Aviso de conteúdo: Menção de violência transmisógina e de assuntos que podem evocar disforia. Intersexofobia, transfobia e ignorância em relação a identidades incomuns no geral.

Há um trabalho sério de educação a ser feito em volta da linguagem que utilizamos no dia-a-dia. Enquanto algumas pessoas – não qualquer pessoa, mas pessoas em grupos ativistas ou em universidades – já incorporam, de certa forma, a possibilidade de alguém ter um relacionamento com alguém do mesmo gênero, é bem mais raro haver a inclusão de outras identidades na linguagem do dia-a-dia.

Muites utilizam o x em redes sociais para simbolizar neutralidade, em frases como “todxs contra a violência”, mas, ao falar na vida real, utilizam “todos e todas”, como se estivessem sendo completamente inclusives por incluírem “ambos os gêneros”.

Muitas mulheres comentam que suas vidas seriam melhores se tivessem nascido com pênis, como se não houvesse uma enorme quantidade de assassinatos de mulheres trans e de outras pessoas de identidades transfemininas, por estas serem mulheres ou pessoas confundidas com mulheres que nasceram com pênis.

Muitas pessoas tratam de gravidez, de aborto e de menstruação como se fossem exclusivos de mulheres, ou deixam implícito que toda mulher conhece estas coisas, o que exclui diversas pessoas trans e intersexo.

Pessoas não-binárias não podem se apresentar e dizer seus pronomes e ter gente entendendo o que está acontecendo.
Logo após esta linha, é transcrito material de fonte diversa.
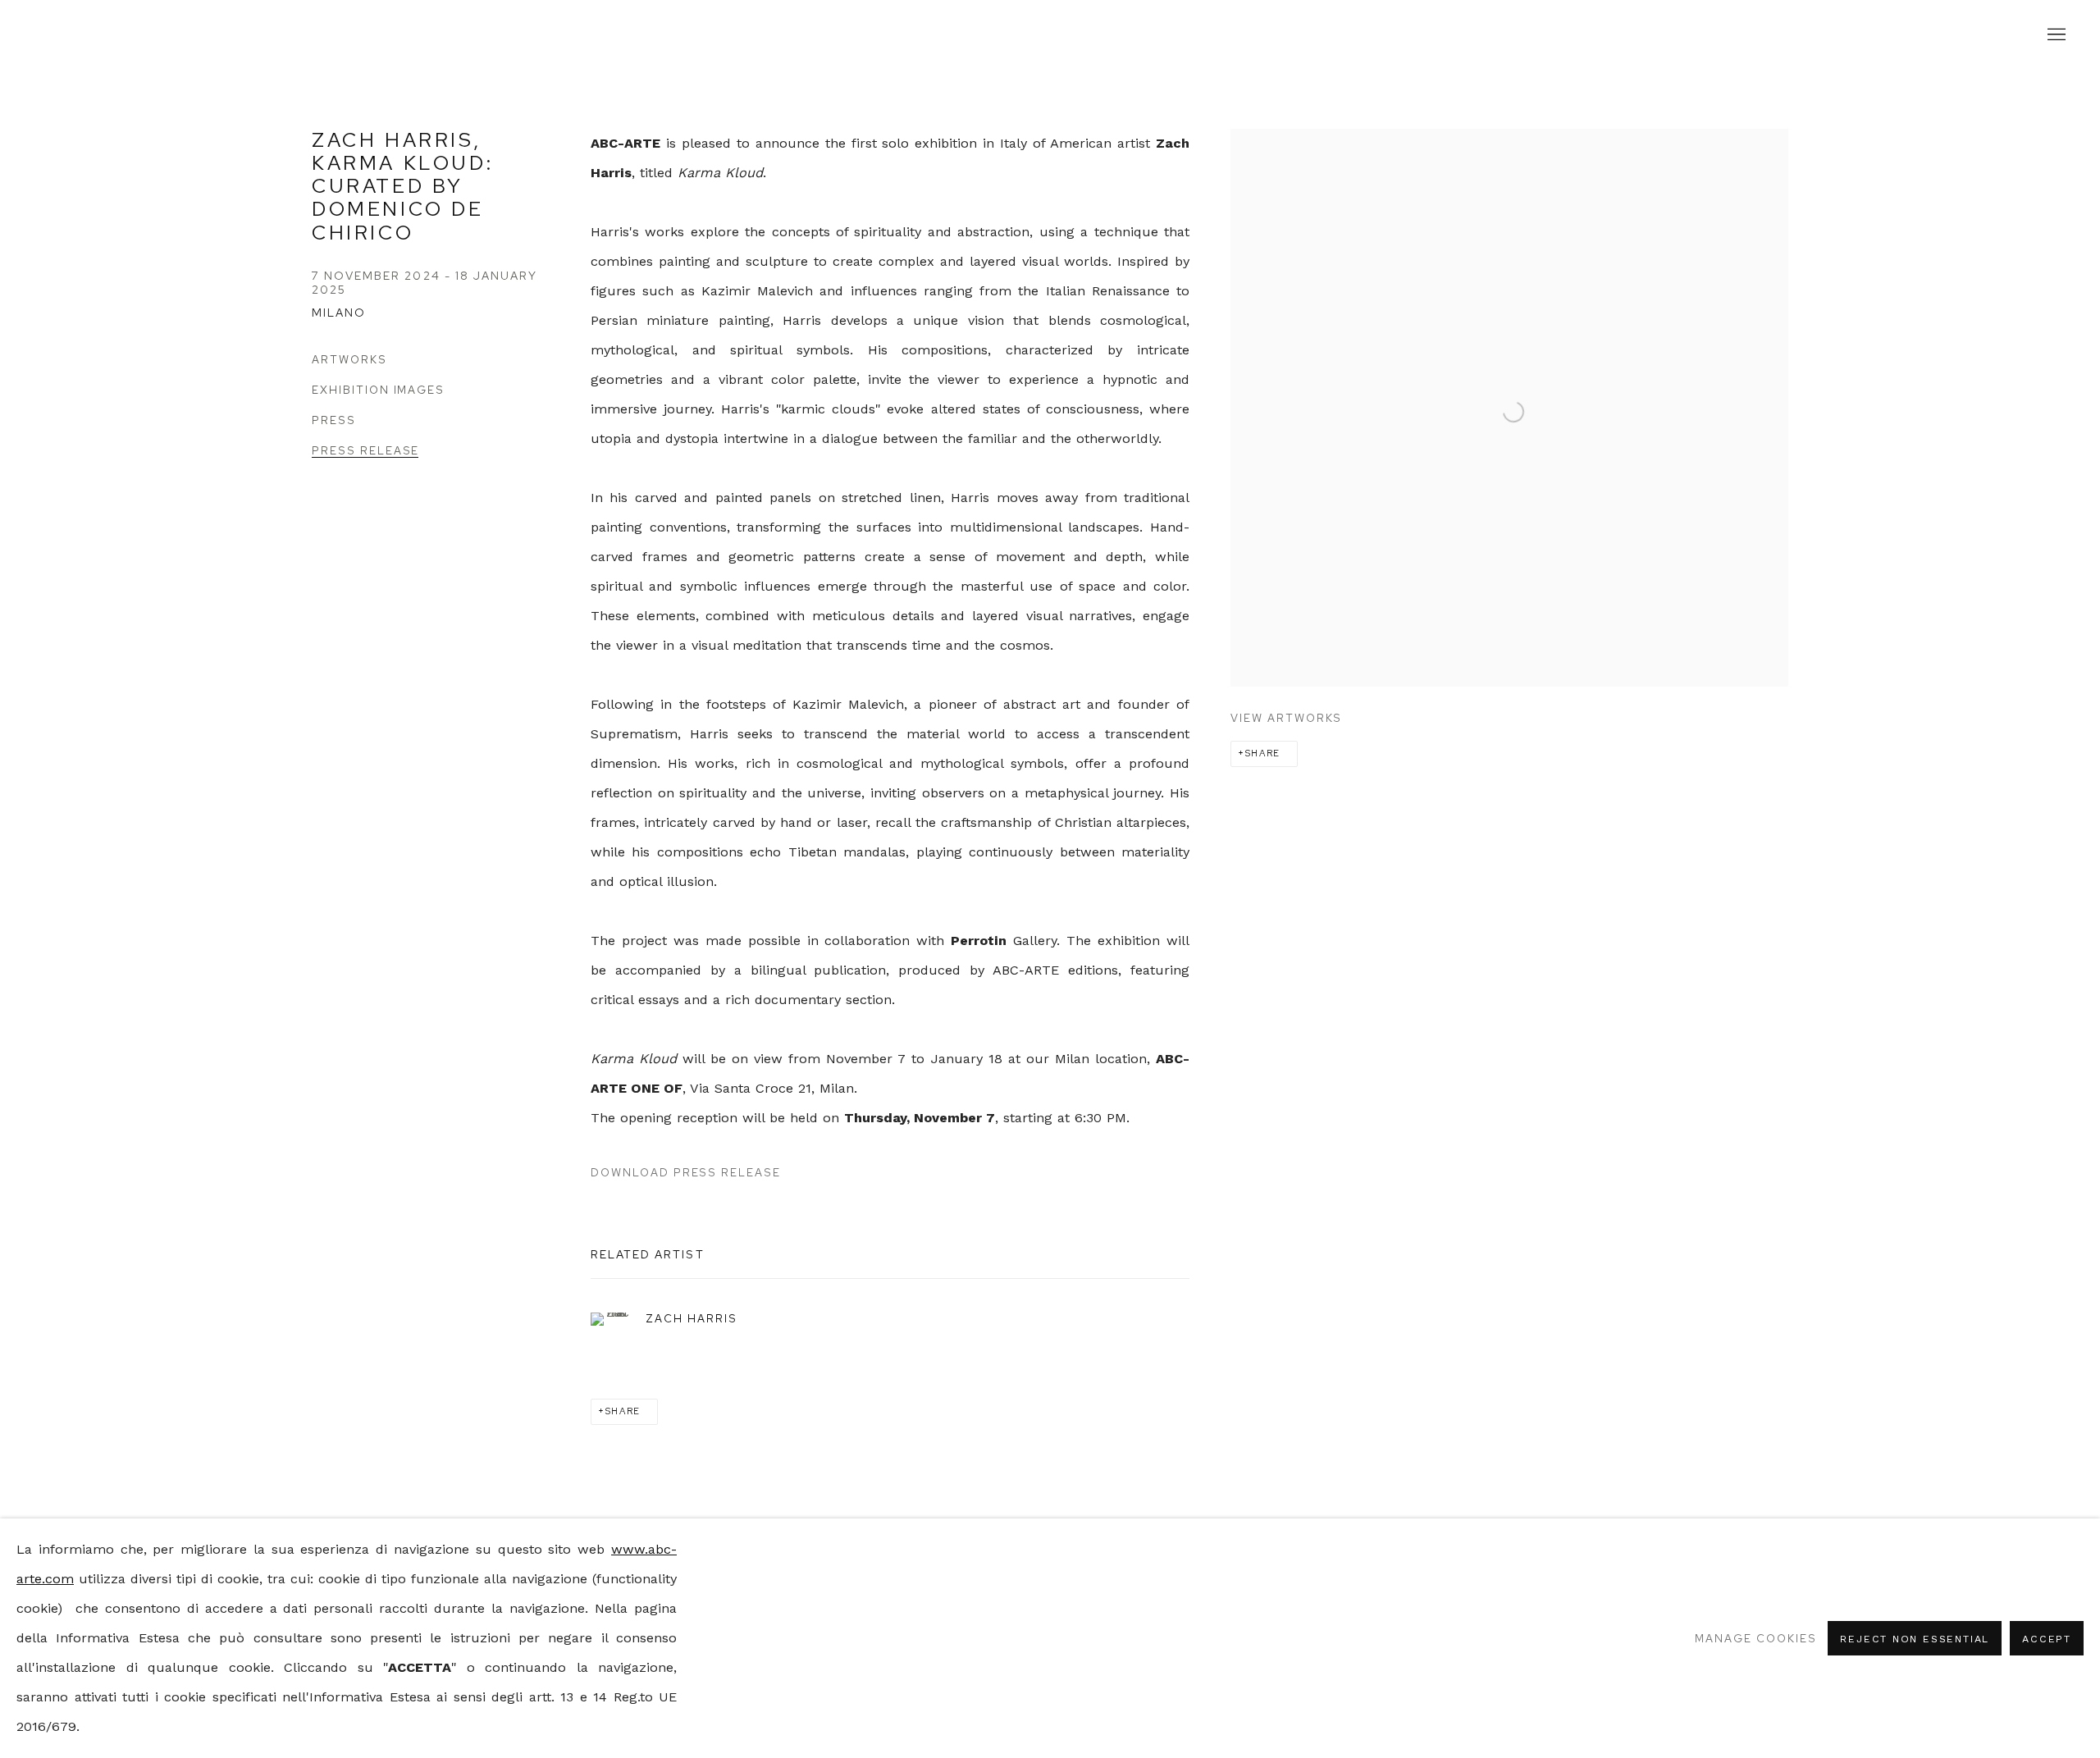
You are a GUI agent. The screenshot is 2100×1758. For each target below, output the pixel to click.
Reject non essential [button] (1914, 1638)
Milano (339, 312)
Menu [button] (2055, 35)
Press (334, 420)
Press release (365, 451)
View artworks (1286, 717)
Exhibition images (378, 390)
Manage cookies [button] (1755, 1638)
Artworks (349, 360)
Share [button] (1263, 753)
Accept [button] (2046, 1638)
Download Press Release (686, 1172)
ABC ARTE (1050, 34)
E, se entendem, vão quase sempre enfrentar comentários sobre o quanto é difícil se referir a alguém com pronomes que não lhes vem à mente para a pessoa.

Pessoas de qualquer identidade mais incomum, não importa o quanto refletiram sobre serem de certa identidade, vão encontrar pessoas perguntando se possuem certeza, e se isso não é só uma vontade de querer ser especial ou de querer se encaixar, se contarem sobre sua identidade para outras pessoas.

Deveríamos ter grupos LGBTQIAP+ lutando por mais visibilidade, de formas concretas como panfletos e workshops. Isso é uma questão muito mais simples do que pautas vagas de acabar com a homofobia/transfobia, e muito mais efetiva do que declarações de repúdio ao bullying. Estas são coisas importantes também, mas não devem ser as únicas pautas que mobilizam a comunidade.